Ellen Davis

Published March 2013

Thirty years ago Ellen F. Davis—now an eminent biblical scholar, prolific author, preacher and beloved Old Testament professor—applied for an Episcopal Church Foundation grant. Receiving it changed her life.

“It is, for me, the single most significant source of financial support I’ve ever had in my academic career, in both the source from which it came and the time in which it came,” Davis said of the ECF Fellowship Partners program grant. “It meant I went to graduate school. I wouldn’t have gone otherwise. It meant that my own church affirmed my sense of vocation.”

In response, Davis has provided an important voice for the church at-large in both ministry and academics.
Supporting transformational leaders at critical points in their ministry, scholarship and teaching is a primary goal for the Fellowship Partners program.

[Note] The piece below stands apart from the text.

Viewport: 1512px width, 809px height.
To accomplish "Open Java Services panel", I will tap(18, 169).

With the ECF grant, Davis earned a PhD from Yale University and has taught at Union Theological Seminary, Yale Divinity School, Virginia Theological Seminary and Duke Divinity School. She is now the Amos Ragan Kearns Distinguished Professor of Bible and Practical Theology at Duke. In 2010 she was named Duke University Scholar/Teacher of the Year, an award granted each year to “one outstanding faculty member for his or her dedication and contribution to the learning arts and to the institution.”

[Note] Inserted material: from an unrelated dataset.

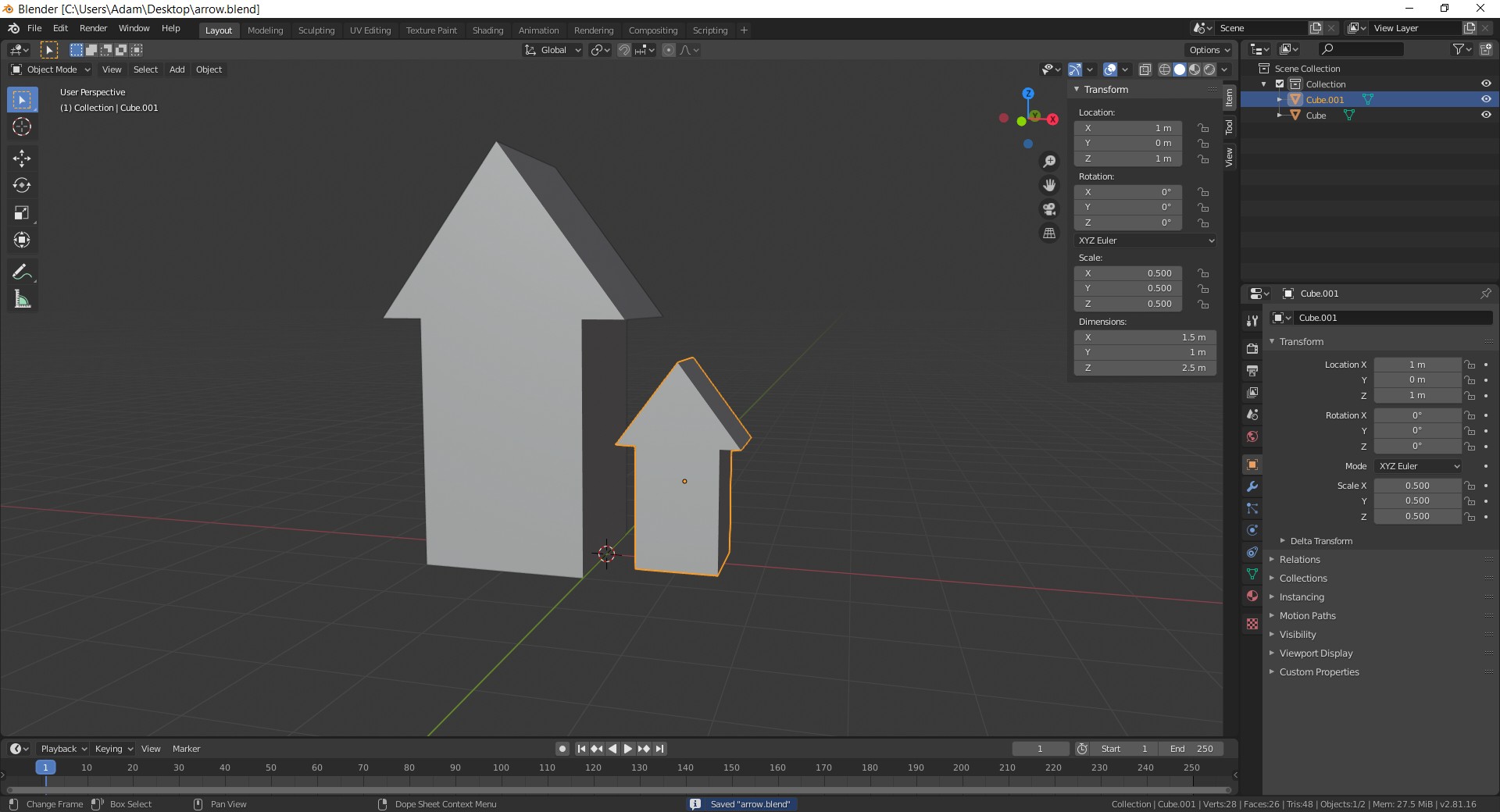
Task: Hide the Cube object in the outliner
Action: tap(1487, 115)
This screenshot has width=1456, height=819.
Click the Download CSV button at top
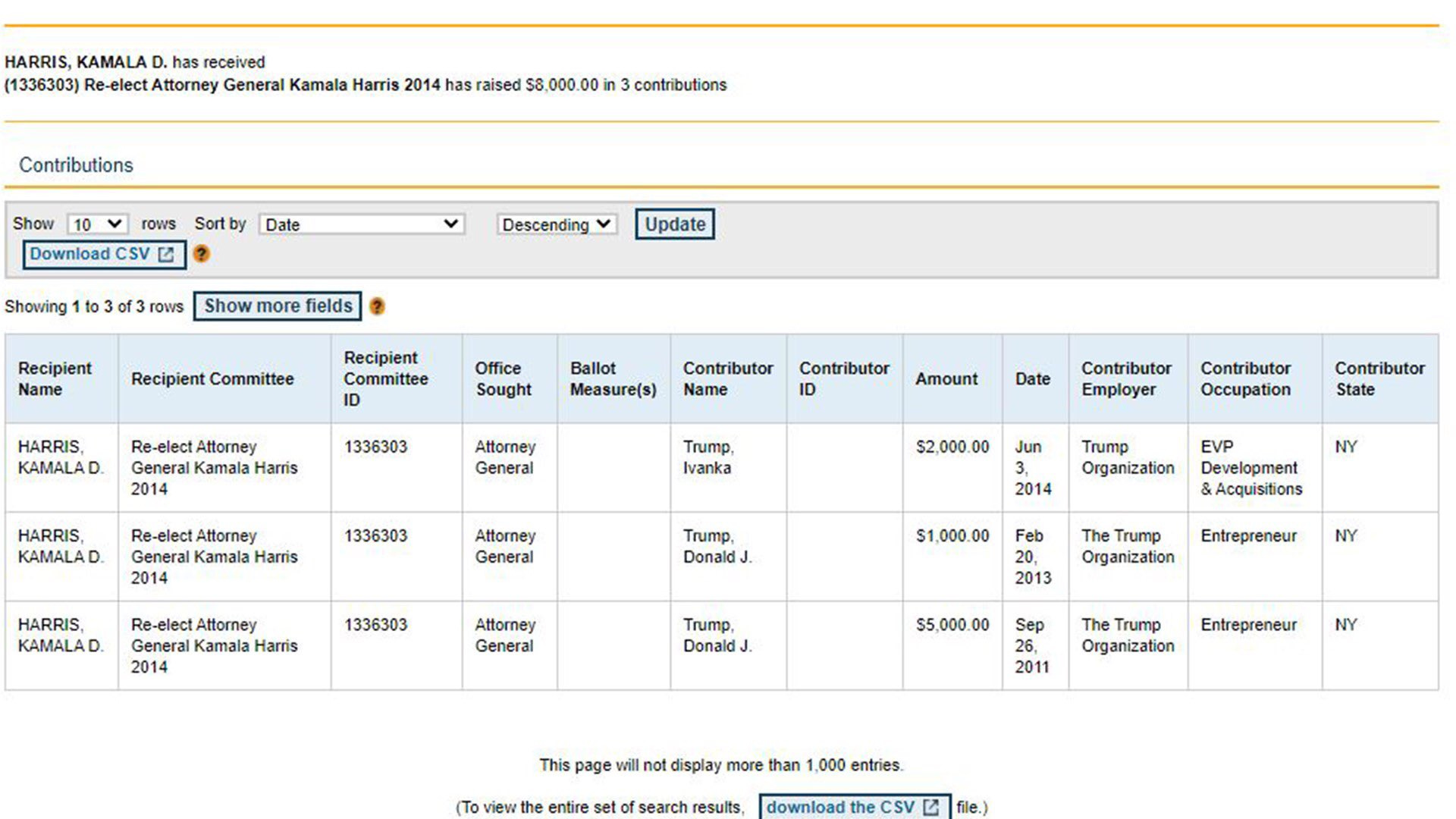104,254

Much sought after as a speaker and preacher, Davis’s research interests focus on how biblical interpretation influences the life of faith communities and their response to urgent public issues, particularly the environmental crisis and interfaith relations. She has written numerous articles and essays and has authored eight books, her most recent being Scripture, Culture, and Agriculture: An Agrarian Reading of the Bible (Cambridge University Press, 2009), which integrates biblical studies with a critique of industrial agriculture and food production.

She expects her next book, Biblical Prophecy: Perspectives for Contemporary Ministry, to be published in late 2014.

When Davis applied for a grant from the ECF Fellowship Partners program in 1983, she had recently completed an MDiv from the Church Divinity School of the Pacific. She said the value of the fellowship extends far beyond the financial.

“The Episcopal Church Foundation has value for one’s lifetime,” Davis said. “It’s a way to bring one’s commitment to scholarship and one’s commitment to the church together.

“It provides a certain amount of networking,” she says. “The Fellowship Program enables seminaries to identify the next generation of excellent scholars with strong church commitments. It even can be a way of providing some mentoring of doctoral students, particularly for those who would like to work in a seminary setting. It’s an opportunity for students to gain clarity on their vocation and on what the church needs at this time. Too many people come out of doctorate programs not as hirable as you’d like them to be.”

Davis’ own work points to emerging areas of the church’s ministry where intellectual leadership is needed. . Since 2003 she has frequently participated in the Building Bridges Seminar, a group of Muslim and Christian Scripture scholars and theologians convened annually by Dr. Rowan Williams, Archbishop of Canterbury until his retirement in 2012. The group is now under the stewardship of Georgetown University.

Davis has a close relationship with the Episcopal Church of Sudan (ECS), where she works to develop a “holistic model of theological education,” including community health and sustainable agriculture. ECS, a church of 5 million, is essential in building up education, providing social services, and creating stable communities in South Sudan, after some 50 years of devastating war.

In 2009, Davis was invited by the Archbishop of Canterbury to convene a Roundtable for the Episcopal Church of Sudan at Lambeth Palace. In February 2013, she helped organize a symposium at Duke entitled, "Food Security for Africa: The Case for South Sudan." The symposium highlighted the development at Duke of a non-GMO maize that is high in protein, resistant to droughts, floods and insects, and requires no chemical inputs. The maize is now being field-tested in cooperation with partners at one theological college in South Sudan.

Of her work in South Sudan, Davis said, “It may be the best thing I do; it is certainly the most interesting.”